(Dataset items)
▼▼▼
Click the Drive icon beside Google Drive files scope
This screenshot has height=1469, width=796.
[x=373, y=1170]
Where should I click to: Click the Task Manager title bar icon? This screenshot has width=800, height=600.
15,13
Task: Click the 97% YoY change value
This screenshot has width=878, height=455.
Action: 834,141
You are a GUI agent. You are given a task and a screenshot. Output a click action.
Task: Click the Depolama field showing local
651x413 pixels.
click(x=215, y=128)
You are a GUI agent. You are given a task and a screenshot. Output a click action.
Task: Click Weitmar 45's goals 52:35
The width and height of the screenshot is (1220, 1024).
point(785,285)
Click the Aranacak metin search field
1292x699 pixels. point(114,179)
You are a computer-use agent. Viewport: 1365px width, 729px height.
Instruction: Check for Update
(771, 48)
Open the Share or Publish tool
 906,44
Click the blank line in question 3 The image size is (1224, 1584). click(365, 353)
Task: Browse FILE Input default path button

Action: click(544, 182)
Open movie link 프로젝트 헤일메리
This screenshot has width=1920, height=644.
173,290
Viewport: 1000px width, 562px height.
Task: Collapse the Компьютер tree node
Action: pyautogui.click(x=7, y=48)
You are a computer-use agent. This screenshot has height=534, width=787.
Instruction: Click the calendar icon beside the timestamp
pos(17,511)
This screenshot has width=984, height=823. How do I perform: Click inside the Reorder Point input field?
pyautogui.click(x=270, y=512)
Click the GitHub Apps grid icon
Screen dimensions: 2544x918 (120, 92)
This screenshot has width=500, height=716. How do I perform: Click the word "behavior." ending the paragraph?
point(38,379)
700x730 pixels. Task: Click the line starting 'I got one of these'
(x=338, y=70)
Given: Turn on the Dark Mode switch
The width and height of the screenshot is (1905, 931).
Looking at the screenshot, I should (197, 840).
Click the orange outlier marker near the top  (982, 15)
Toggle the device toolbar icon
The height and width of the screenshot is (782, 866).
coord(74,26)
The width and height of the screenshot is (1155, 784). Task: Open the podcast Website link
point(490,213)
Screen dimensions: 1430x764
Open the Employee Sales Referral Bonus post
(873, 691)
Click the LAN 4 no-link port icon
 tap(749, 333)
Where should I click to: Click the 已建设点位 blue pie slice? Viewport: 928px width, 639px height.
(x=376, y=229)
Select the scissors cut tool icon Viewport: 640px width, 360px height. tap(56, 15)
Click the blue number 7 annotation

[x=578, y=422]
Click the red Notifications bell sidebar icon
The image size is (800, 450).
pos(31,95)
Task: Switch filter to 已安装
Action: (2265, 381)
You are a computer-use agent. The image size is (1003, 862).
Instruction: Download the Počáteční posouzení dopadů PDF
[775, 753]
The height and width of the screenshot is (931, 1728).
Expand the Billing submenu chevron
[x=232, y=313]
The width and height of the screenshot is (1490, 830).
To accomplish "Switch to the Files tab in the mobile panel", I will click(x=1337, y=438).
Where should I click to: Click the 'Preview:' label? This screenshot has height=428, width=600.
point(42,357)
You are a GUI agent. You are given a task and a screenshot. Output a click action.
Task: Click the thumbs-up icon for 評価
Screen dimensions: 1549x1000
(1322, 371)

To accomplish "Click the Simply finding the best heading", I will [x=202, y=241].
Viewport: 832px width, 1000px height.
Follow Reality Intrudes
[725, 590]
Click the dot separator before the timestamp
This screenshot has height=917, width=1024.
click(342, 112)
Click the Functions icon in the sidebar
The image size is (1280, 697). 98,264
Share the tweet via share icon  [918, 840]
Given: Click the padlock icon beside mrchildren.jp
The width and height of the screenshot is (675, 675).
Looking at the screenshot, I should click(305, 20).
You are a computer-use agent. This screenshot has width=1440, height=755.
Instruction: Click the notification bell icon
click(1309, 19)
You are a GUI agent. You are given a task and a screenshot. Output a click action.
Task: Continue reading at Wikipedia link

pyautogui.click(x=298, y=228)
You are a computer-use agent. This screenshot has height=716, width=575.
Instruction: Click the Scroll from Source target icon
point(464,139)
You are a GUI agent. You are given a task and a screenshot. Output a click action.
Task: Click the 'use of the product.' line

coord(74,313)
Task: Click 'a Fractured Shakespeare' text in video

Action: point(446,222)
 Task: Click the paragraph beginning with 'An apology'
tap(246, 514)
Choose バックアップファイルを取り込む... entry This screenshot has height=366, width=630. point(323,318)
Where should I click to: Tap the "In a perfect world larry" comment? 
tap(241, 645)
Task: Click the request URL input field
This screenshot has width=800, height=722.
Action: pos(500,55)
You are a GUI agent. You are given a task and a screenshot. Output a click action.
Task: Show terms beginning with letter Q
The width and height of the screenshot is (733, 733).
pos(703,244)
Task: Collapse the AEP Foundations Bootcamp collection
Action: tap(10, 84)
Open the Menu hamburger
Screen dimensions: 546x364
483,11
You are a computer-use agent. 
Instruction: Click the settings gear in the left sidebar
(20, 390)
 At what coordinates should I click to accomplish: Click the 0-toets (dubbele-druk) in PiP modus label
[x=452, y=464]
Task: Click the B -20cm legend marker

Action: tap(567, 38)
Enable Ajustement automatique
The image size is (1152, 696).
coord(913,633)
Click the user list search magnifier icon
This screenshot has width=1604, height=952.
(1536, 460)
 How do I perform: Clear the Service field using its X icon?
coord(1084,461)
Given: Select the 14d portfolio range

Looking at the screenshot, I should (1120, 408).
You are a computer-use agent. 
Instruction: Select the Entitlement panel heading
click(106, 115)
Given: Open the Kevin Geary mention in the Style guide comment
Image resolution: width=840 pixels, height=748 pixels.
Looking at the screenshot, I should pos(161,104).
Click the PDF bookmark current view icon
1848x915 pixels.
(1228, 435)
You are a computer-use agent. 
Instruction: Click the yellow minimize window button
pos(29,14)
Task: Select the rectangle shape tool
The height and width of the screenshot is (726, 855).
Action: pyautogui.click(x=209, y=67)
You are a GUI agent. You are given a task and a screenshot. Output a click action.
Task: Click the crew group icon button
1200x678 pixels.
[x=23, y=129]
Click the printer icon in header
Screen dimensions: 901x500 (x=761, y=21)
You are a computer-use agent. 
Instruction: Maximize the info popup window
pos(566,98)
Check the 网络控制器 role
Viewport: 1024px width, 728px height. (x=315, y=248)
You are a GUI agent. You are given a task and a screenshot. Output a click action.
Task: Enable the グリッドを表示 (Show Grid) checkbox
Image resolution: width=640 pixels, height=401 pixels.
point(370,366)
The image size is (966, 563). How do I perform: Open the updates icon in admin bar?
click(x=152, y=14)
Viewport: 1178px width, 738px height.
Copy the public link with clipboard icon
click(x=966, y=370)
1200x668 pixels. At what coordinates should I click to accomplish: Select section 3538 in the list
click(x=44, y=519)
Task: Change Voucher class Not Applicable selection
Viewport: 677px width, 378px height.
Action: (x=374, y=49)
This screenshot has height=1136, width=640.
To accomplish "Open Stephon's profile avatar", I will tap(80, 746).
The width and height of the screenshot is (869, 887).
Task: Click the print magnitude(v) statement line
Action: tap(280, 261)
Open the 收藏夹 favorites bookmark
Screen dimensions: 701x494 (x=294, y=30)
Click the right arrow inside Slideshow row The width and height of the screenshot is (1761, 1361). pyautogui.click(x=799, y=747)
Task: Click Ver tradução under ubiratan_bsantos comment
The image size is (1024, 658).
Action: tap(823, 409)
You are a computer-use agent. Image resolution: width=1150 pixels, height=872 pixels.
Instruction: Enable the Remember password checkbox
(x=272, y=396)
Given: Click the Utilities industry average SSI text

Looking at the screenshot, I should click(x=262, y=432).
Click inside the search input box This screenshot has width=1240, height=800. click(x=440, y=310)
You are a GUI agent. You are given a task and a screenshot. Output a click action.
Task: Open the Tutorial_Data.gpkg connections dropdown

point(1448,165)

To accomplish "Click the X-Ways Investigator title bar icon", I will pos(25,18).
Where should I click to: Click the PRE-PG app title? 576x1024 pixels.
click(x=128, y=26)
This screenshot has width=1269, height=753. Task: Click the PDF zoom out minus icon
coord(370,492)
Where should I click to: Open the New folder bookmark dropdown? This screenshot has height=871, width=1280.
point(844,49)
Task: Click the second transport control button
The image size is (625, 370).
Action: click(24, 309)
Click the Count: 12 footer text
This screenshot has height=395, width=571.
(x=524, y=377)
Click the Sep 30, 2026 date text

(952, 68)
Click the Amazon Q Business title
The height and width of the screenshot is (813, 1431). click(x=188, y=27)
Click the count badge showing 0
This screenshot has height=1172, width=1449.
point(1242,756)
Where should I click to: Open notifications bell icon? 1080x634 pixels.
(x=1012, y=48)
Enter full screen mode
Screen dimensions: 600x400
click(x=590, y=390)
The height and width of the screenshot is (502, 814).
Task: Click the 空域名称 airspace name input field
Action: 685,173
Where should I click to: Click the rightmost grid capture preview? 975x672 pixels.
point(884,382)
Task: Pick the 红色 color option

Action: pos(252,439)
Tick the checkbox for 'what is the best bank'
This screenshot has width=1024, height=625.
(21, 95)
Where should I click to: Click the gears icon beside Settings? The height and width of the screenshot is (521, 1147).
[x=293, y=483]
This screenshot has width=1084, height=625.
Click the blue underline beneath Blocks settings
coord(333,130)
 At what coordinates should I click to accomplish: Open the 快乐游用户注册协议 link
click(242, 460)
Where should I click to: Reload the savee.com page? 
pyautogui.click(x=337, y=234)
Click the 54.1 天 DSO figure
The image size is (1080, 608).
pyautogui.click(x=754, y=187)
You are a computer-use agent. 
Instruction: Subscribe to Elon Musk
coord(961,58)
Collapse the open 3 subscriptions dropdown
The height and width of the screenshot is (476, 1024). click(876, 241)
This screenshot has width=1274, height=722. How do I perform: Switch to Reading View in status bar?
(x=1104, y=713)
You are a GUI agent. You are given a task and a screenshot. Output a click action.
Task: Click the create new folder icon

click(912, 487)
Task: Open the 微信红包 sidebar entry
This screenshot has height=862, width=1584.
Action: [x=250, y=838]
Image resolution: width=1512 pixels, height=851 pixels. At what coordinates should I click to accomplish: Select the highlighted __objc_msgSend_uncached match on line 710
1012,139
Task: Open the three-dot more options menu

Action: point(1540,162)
▲▲▲
**The task**
Return, exactly as they stand, the lines from the start of the records above through the line with "Given: Turn on the Dark Mode switch", both ends included, and no other lines.

**Exercise output**
Click the Drive icon beside Google Drive files scope
This screenshot has height=1469, width=796.
[x=373, y=1170]
Where should I click to: Click the Task Manager title bar icon? This screenshot has width=800, height=600.
15,13
Task: Click the 97% YoY change value
This screenshot has width=878, height=455.
Action: 834,141
You are a GUI agent. You are given a task and a screenshot. Output a click action.
Task: Click the Depolama field showing local
651x413 pixels.
click(x=215, y=128)
You are a GUI agent. You are given a task and a screenshot. Output a click action.
Task: Click Weitmar 45's goals 52:35
The width and height of the screenshot is (1220, 1024).
point(785,285)
Click the Aranacak metin search field
1292x699 pixels. point(114,179)
You are a computer-use agent. Viewport: 1365px width, 729px height.
Instruction: Check for Update
(771, 48)
Open the Share or Publish tool
 906,44
Click the blank line in question 3 The image size is (1224, 1584). click(365, 353)
Task: Browse FILE Input default path button

Action: click(544, 182)
Open movie link 프로젝트 헤일메리
This screenshot has width=1920, height=644.
173,290
Viewport: 1000px width, 562px height.
Task: Collapse the Компьютер tree node
Action: pyautogui.click(x=7, y=48)
You are a computer-use agent. This screenshot has height=534, width=787.
Instruction: Click the calendar icon beside the timestamp
pos(17,511)
This screenshot has width=984, height=823. How do I perform: Click inside the Reorder Point input field?
pyautogui.click(x=270, y=512)
Click the GitHub Apps grid icon
Screen dimensions: 2544x918 (120, 92)
This screenshot has width=500, height=716. How do I perform: Click the word "behavior." ending the paragraph?
point(38,379)
700x730 pixels. Task: Click the line starting 'I got one of these'
(x=338, y=70)
Given: Turn on the Dark Mode switch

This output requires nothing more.